If sugar were toxic, we would become unwell from eating fruit, some vegetables and dairy products (lactose is a sugar).

Given fruit, vegetables and dairy provide vital nutrients for health and are found in nature, it is ludicrous to suggest the sugar they contain is harmful.

Some will argue it’s table sugar or added sugar that is toxic, but table sugar also comes from a natural plant; sugarcane.

Excess sugar can certainly cause health problems and the excess sugar can come from fruit or added sugar (yes, even too much fruit is not healthy). It’s not the sugar per se that’s the issue, it’s our abuse, or over consumption, of it that is the problem.
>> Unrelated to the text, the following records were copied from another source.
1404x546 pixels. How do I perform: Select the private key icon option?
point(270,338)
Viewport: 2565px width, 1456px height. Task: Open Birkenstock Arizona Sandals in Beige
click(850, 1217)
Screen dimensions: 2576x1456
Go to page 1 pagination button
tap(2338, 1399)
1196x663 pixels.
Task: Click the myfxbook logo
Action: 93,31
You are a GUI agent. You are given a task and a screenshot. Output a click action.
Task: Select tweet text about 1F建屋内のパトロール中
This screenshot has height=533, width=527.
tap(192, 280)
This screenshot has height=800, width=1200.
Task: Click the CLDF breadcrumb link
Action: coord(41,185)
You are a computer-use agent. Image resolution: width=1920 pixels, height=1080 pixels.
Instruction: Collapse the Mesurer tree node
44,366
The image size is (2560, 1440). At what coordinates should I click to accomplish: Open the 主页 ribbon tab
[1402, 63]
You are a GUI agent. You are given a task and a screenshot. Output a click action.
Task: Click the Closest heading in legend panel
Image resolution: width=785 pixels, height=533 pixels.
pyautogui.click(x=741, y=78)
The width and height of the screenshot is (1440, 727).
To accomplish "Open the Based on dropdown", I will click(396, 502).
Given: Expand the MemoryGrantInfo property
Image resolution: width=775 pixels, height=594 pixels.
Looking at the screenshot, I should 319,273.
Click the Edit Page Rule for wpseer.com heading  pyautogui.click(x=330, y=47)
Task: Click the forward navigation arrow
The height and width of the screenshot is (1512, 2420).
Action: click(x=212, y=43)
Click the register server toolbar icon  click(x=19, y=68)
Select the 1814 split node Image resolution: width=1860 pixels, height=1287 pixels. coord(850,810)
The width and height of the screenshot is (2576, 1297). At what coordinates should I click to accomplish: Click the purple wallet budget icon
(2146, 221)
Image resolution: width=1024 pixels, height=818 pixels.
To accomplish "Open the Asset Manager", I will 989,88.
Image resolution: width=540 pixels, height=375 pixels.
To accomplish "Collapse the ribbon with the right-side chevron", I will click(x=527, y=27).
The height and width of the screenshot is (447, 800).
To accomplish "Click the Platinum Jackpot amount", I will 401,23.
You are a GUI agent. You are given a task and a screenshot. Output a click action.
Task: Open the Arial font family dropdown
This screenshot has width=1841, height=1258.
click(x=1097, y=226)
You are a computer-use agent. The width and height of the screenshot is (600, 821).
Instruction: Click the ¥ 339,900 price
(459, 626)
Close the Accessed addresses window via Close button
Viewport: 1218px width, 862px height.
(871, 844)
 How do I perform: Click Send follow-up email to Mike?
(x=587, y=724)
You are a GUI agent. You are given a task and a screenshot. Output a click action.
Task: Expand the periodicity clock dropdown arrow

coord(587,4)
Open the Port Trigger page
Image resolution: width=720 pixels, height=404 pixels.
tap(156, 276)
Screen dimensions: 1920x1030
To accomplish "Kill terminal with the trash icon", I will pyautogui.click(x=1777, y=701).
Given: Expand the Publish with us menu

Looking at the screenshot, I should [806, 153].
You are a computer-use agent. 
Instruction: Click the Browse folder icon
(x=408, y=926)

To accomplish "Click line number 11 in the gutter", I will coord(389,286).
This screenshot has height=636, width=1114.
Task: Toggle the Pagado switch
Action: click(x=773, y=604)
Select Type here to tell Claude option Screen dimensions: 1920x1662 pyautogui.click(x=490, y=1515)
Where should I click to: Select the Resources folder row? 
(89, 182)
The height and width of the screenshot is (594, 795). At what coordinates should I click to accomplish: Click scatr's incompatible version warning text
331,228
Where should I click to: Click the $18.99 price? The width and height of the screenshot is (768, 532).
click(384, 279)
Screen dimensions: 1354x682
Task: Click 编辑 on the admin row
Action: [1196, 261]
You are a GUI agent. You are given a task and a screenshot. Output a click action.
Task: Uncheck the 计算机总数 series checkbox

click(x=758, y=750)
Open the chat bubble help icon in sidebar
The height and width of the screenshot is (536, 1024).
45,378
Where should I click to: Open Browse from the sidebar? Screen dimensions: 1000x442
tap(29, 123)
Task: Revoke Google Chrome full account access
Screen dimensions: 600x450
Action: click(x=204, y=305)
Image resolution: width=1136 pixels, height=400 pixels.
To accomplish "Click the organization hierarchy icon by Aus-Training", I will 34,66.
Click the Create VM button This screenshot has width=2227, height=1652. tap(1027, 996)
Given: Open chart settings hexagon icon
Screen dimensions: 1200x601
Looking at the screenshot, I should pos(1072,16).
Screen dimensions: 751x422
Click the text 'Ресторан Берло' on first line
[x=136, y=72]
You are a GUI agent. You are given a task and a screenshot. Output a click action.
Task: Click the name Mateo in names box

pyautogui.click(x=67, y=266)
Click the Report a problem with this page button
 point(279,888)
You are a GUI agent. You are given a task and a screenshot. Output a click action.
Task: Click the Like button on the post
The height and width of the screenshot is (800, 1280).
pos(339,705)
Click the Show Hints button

My clients often to claim to have a ‘sugar addiction’. While eating sugary foods can increase your desire for sweets foods, this is not a true addiction.

Why not? True substance addiction is accompanied by physical and psychological withdrawal symptoms that usually require medical management to overcome. Most people who go cold turkey on eating sugary food, find they stop craving sugar after a short period and suffer no serious adverse effects.

So do reduce your intake of processed food with added sugar.
Do limit your fruit to 2-3 pieces per day and instead eat more veggies.
But don’t label sugar as toxic or “bad”, instead learn how to enjoy small amounts occasionally as a weekly treat or at special occasions.

If you choose to indulge in a small treat such as shown in the picture, limiting this to once per week would be wise.